> **Requirement**: Copy the lines starting at the one containing "Given: Add every" and ending at the one containing "pos(674,377)", and leave the pictures out of your answer.

□ □ □ □ □ □ □

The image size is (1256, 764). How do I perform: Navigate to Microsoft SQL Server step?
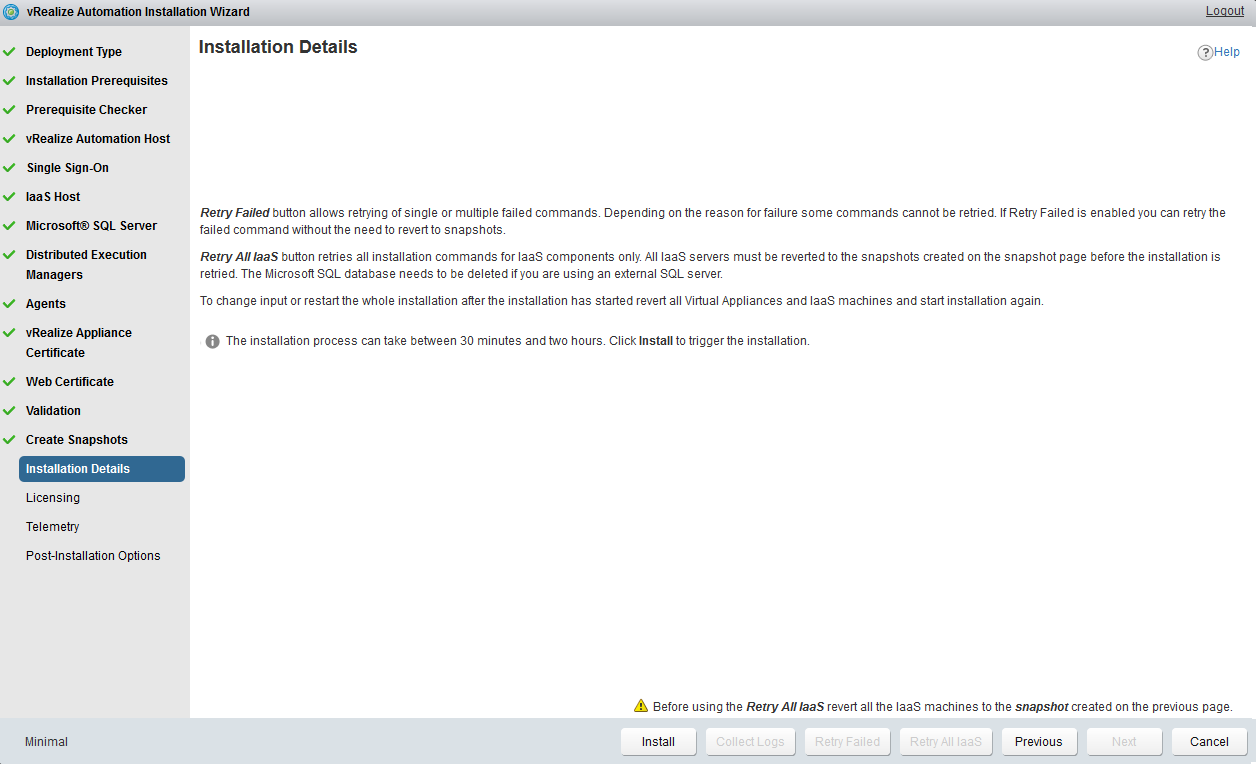[91, 226]
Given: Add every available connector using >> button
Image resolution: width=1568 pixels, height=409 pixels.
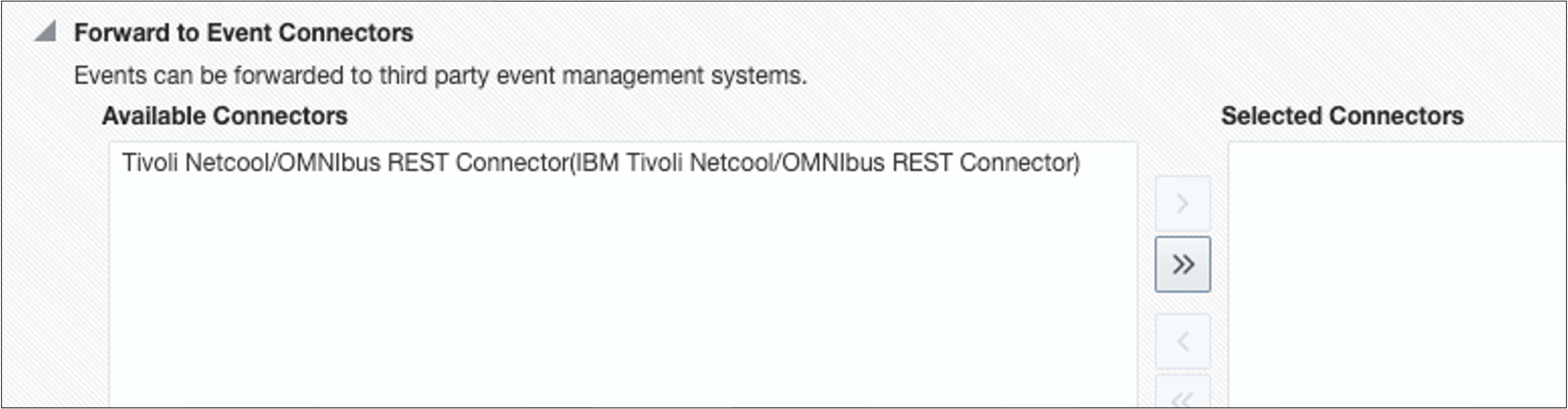Looking at the screenshot, I should [1183, 264].
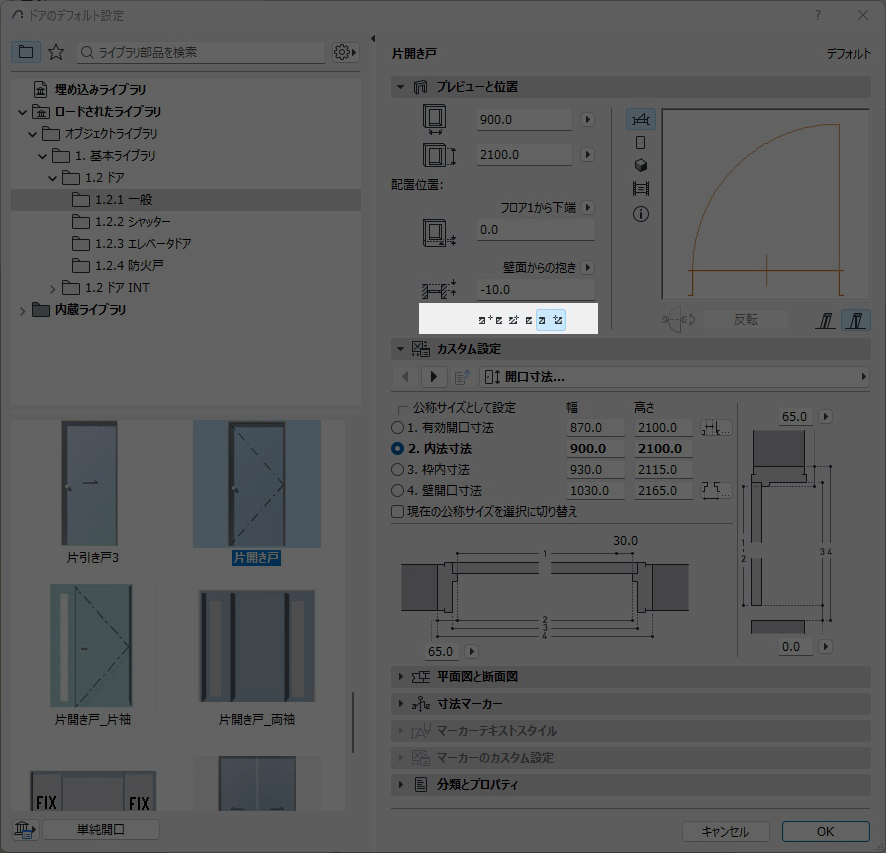Open the 開口寸法 page dropdown
Viewport: 886px width, 853px height.
pos(674,377)
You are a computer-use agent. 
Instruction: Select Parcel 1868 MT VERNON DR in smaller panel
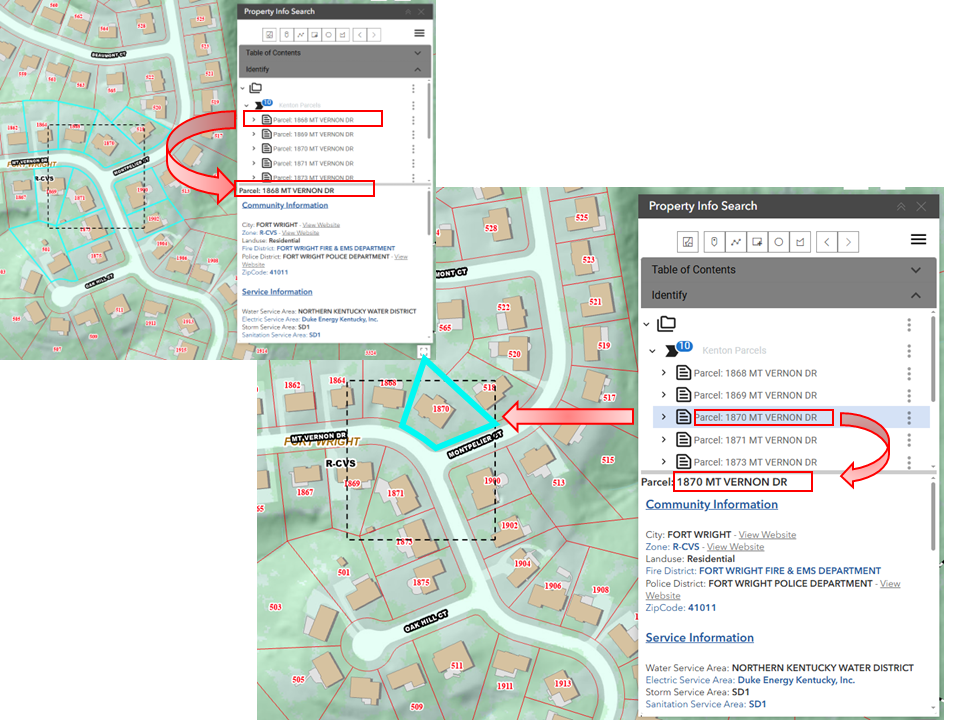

□ □ □ □ □ □ □

> **Finished exercise**:
Given: Add every available connector using >> button
Image resolution: width=1568 pixels, height=409 pixels.
Looking at the screenshot, I should [1183, 264].
Open the 開口寸法 page dropdown
Viewport: 886px width, 853px height.
pos(674,377)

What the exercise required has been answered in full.